**Exercise description**. Find each line below containing the word "width" and copy it.

**Records supplied**.
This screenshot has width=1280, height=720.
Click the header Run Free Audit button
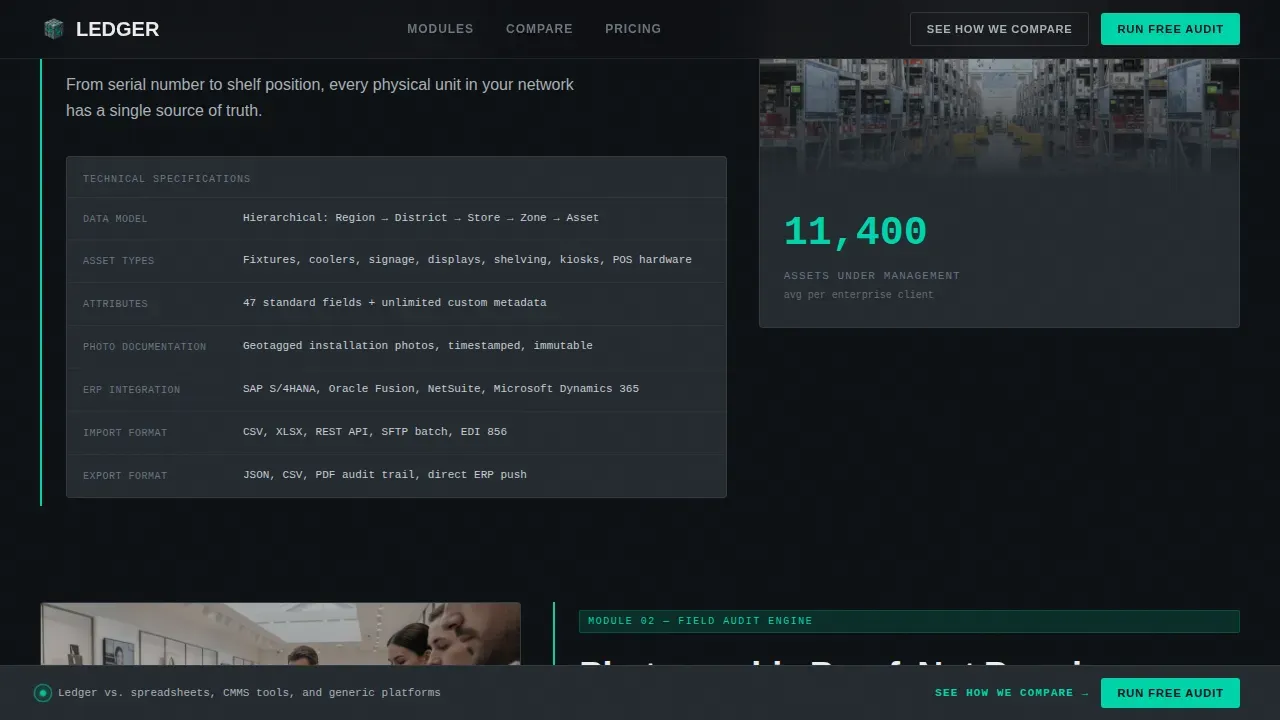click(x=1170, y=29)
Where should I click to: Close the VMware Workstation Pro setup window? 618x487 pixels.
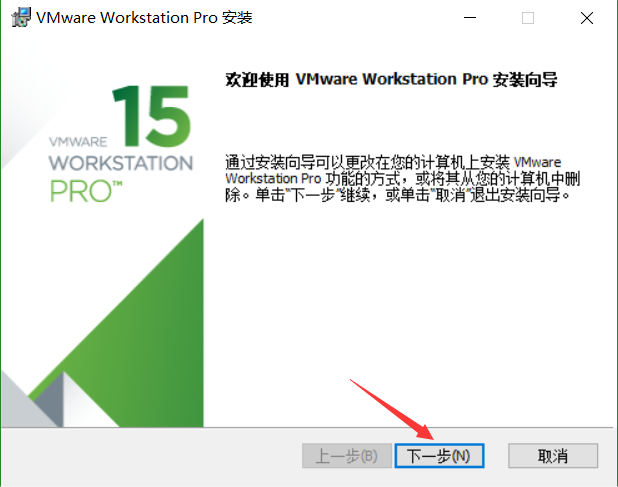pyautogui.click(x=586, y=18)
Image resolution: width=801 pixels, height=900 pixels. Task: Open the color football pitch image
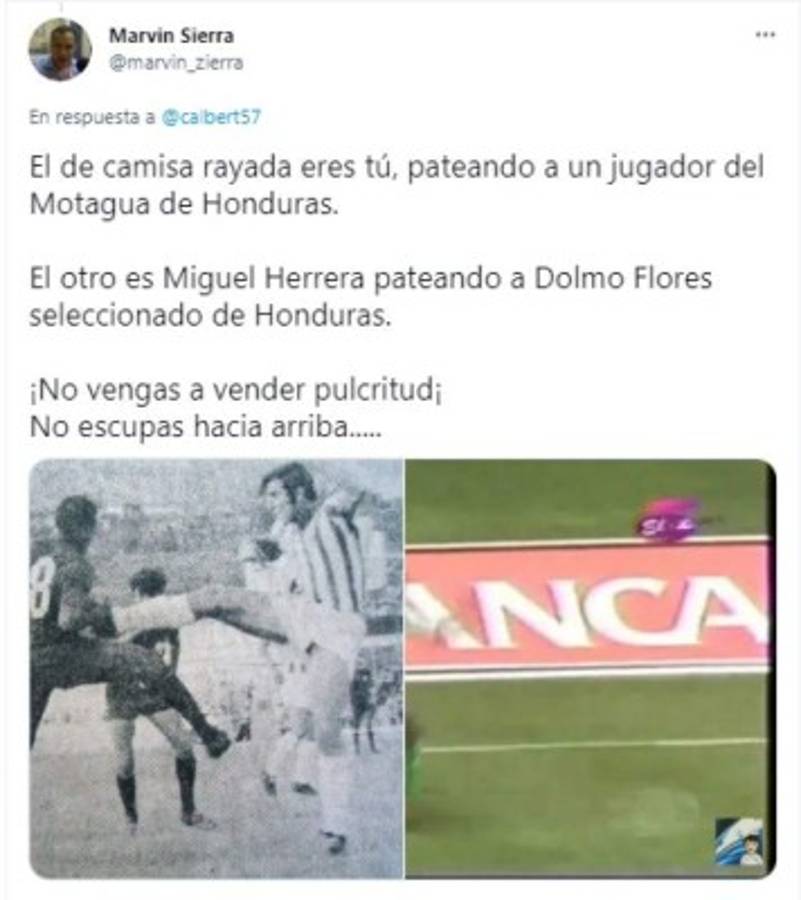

**Reply to the exercise**.
This screenshot has width=1280, height=720.
Image resolution: width=801 pixels, height=900 pixels. Task: Open the color football pitch image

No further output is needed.